*** Extracted text Section Begins ***

Materials and Methods

Task Details.

Eye movements were monitored and stored by using an infrared eye tracking system (Iscan). The fixation window was from 2.5° × 2.5° to 3.5° × 3.5° visual angle for 280 of the analyzed cells (86.4%), 5° × 5° for the remaining 44. Excluding cells with the larger window left results essentially unchanged. Trials ended without reward if fixation was broken before target offset. Data were analyzed only from successfully completed trials, with typically more than 30 repetitions of each cue, delay, and target in each hemifield (minimum 15). For approximately half of the cells (153/324), trials of the present task were randomly interleaved with those of another task, using no cue, a fixed target (fish), and two fixed nontargets (burger, teddy-bear) (36).

Recording Methods.

We performed extracellular single-unit microelectrode recordings in the lateral PFC of two awake, behaving macaque monkeys (Macaca mulatta). We placed a custom-designed titanium chamber (Max Planck Institute, Tuebingen, Germany) over the right hemisphere of monkey A (male, 12.8 kg) at AP = 32, ML = 22.2 (AP, anterior-posterior; ML, medio-lateral), and over the left hemisphere of monkey B (male, 12.7 kg) at AP = 25.8, ML = 21.2, over the principal sulcus and anterior to the arcuate sulcus. Recording locations were confirmed with histology and correspond to areas 8, 9/46, and 45 (37) (Fig. S1). Data were combined from dorsal and ventral sites (divided by the principal sulcus), as we found no differences between them. We used arrays of tungsten microelectrodes (FHC) mounted on a Delrin grid (Crist Instrument Co.) with 1-mm spacing between adjacent locations inside the recording chamber. We used custom-made screw mini-microdrives to advance the microelectrodes (38) or a hydraulic, digitally controlled microdrive (Multidrive 8 Channel System; FHC). Neural activity was amplified, filtered, and stored for off-line cluster separation and analysis with the Plexon MAP system. We did not preselect neurons for task-related responses, and we advanced the microelectrodes until we could isolate neuronal activity before starting data collection. All procedures were approved by the U.K. Home Office and were in compliance with European Union guidelines of the for the care and use of laboratory animals (EUVD, European Union directive 86/609/EEC).

*** Extracted text Section Ends ***

### [What you have to do]
Reproduce the passage of the methods text from "Eye movements were" up to and including "Recording Methods.". The material that comes next has no connection to the methods text above.

*** Supplied data Section Begins ***

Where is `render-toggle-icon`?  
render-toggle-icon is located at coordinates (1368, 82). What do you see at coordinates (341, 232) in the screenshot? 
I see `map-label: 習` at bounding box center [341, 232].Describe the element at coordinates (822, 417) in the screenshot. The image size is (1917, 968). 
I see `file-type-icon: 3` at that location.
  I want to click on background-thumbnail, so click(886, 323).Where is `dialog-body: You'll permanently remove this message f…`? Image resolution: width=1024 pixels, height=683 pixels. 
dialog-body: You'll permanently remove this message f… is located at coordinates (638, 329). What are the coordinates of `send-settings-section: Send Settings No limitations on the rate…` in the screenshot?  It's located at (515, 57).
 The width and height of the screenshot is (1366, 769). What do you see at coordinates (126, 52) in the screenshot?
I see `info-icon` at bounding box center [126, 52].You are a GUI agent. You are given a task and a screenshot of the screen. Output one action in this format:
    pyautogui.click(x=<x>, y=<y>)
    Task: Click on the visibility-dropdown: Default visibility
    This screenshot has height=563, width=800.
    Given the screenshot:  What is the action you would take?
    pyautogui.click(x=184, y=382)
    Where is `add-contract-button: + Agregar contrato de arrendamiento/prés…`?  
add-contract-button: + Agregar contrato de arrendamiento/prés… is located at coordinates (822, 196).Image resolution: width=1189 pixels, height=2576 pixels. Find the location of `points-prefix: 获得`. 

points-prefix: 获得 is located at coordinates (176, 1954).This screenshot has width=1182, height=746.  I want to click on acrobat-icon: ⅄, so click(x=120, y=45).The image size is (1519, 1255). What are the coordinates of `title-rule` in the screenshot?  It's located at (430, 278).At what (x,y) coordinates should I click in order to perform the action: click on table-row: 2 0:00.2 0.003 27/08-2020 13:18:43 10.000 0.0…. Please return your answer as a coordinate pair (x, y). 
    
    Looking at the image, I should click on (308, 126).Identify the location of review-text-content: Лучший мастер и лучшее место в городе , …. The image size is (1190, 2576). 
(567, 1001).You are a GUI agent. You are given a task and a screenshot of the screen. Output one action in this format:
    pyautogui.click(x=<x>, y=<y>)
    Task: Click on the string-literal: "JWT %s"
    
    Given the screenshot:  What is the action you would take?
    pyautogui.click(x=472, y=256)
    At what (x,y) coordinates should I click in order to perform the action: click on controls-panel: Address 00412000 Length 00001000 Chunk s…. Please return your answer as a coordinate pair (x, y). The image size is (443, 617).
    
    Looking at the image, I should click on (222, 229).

*** Supplied data Section Ends ***

### [Response]
Eye movements were monitored and stored by using an infrared eye tracking system (Iscan). The fixation window was from 2.5° × 2.5° to 3.5° × 3.5° visual angle for 280 of the analyzed cells (86.4%), 5° × 5° for the remaining 44. Excluding cells with the larger window left results essentially unchanged. Trials ended without reward if fixation was broken before target offset. Data were analyzed only from successfully completed trials, with typically more than 30 repetitions of each cue, delay, and target in each hemifield (minimum 15). For approximately half of the cells (153/324), trials of the present task were randomly interleaved with those of another task, using no cue, a fixed target (fish), and two fixed nontargets (burger, teddy-bear) (36).

Recording Methods.